I don’t think the author of this piece had any reason to fabricate London’s enthusiasm for sanctions against Russia given that London colluded with Washington to fix the facts for promoting war against Iraq, a war that any truly independent international criminal court would consider a crime. Collusion is not quite the same as cooperation, though you won’t hear Washington or Number 10 make that distinction when speaking of their relations. I think the Brexit highlights this distinction.
Let me turn to the one dictionary* at my disposal, a pretty old moldy edition of le Petit Larousse Illustré. Collusion: (from the Latin colludere, to agree with someone to the detriment of another). A secret agreement between two or several persons in order to deceive someone or cause him prejudice. Now consider Cooperation: An economic action undertaken whereby common interests constitute an enterprise in which the rights of each are equal and in which the profits are divided between members according to their activity.
I think the difference is pretty clear.
Because the agreements between the US and the UK were pretty much secret, we have no way of knowing the nature of the pressure brought to bear by either party. But given that we now know that all the wars in the Middle East North Africa (MENA) were promoted by, and based on lies, we can pretty much conclude that they came about by colluding rather than cooperating. I’ll admit that they had to cooperate to promulgate their various fictions, but I think that kind of Newspeak cooperation is understood.

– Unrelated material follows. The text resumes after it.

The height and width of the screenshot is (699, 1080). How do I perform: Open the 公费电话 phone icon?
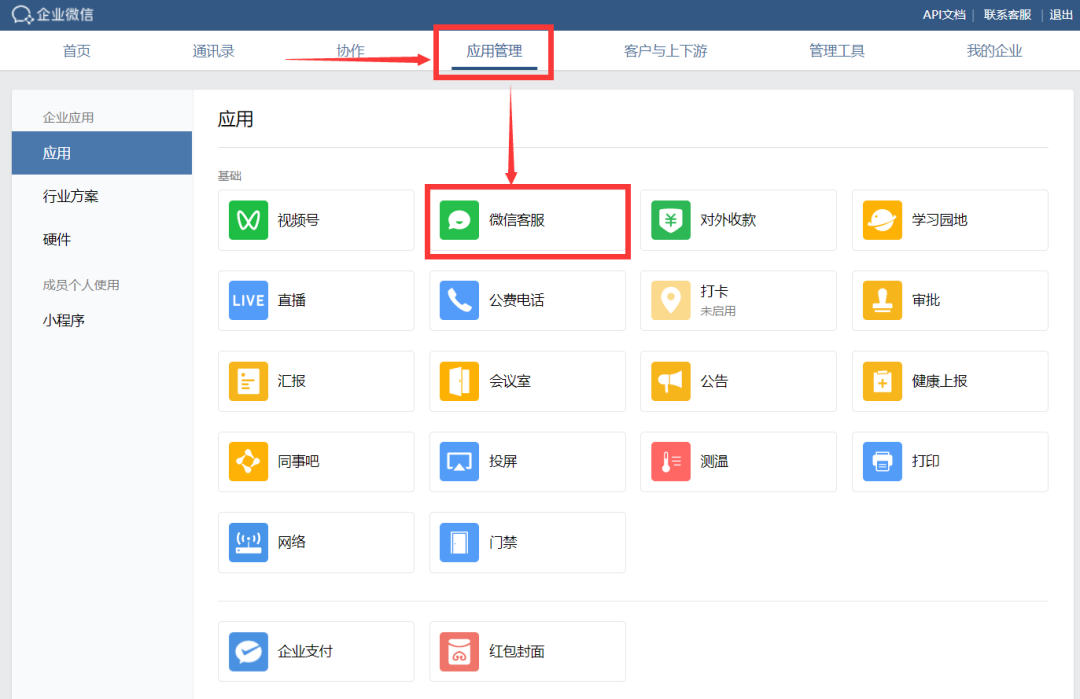[x=460, y=300]
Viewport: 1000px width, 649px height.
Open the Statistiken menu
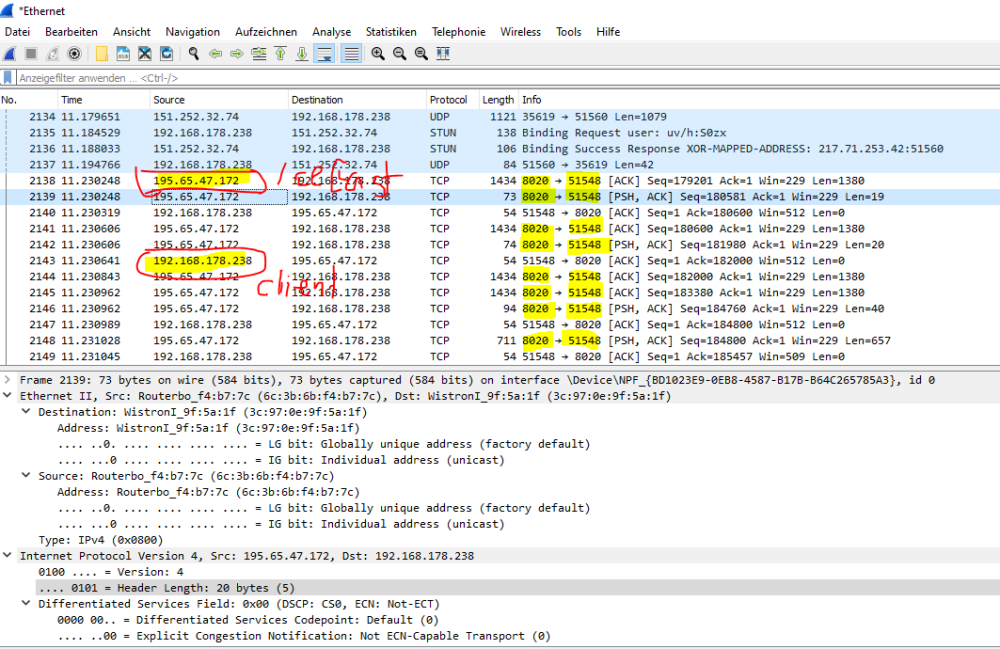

I’d like to think that the Brexiteers understood those differences, and decided they’d had enough of collusion and preferred cooperation. Even though the UK is not entirely part of the EU (it has always enjoyed, to a certain extent, the wiggle room its own currency allows), the European Commission meets behind closed doors and issues vanilla, official sounding statements to the press only after everyone has agreed how to best cover their asses. A majority of the UK said Enough! They understood that the EU and NATO are US proxies and had had enough of two of the most undemocratic institutions on the planet.
Rather than collusion, let there be cooperation!